A commonly used definition of service meshes is that they provide a distributed interconnection abstraction that provides data path services for connected instances. The primary purpose is to relieve developers of having to implement a range of interconnection services, and provide policy-based controls for interconnection management. Acting as a proxy, service meshes offer availability, performance, security and authentication services under policy control; as well as observability through monitoring, logging, tracing and tap functions.

Availability services include load balancing and circuit breakers for API protection. Security capabilities include authentication, authorization and accounting.  Service meshes can enforce the use of encryption in communications paths, and automate the creation of secure connections. Service meshes are typically implemented as a set of microservices.


Traditional messaging from TIBCO or Kafka isn't designed for microservices or cloud environments, while service meshes are complex, expensive and don't work across multiple environments. Envoy, the data plane developed at Lyft, has achieved impressive take-up since it was open-sourced at the end of 2016 – it is the default data plane for Istio, AWS's App Mesh and the Google Traffic Director managed control plane, to name just a few.

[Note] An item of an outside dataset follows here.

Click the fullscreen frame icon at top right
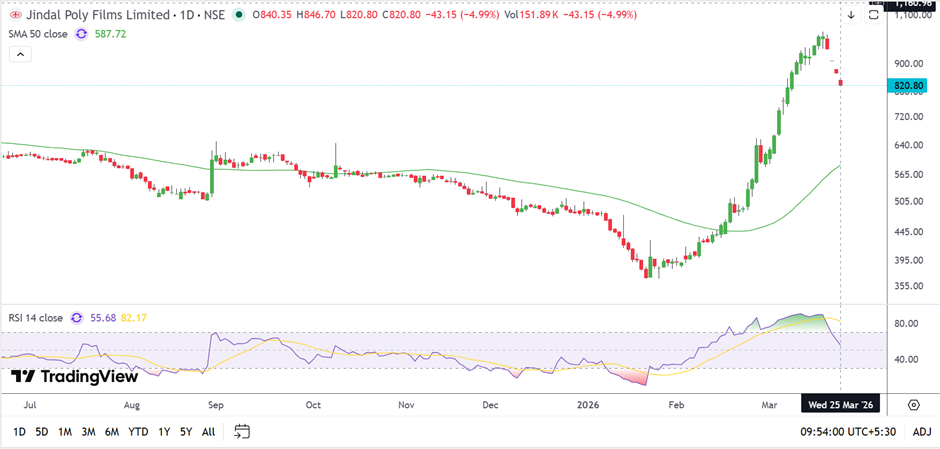click(875, 15)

Other data planes include Linkerd, NGINX, HAProxy and Traefik. Other Istio implementations include VMware NXS Service Mesh and F5 Aspen Mesh's managed Istio. Tetrate offers management of scale microservices deployments. Solo.io is providing an abstraction layer enabling customers to use any combination of service mesh types.

In May, Microsoft announced Service Mesh Interface (SMI), defining a set of APIs that provide developers with interoperability across different service mesh technologies including Istio, Linkerd and Consul Connect. SMI is supported by Microsoft, Linkerd, HashiCorp, Solo.io, Kinvolk and Weaveworks; with support from Aspen Mesh, Canonical, Docker, Pivotal, Rancher, Red Hat and VMware.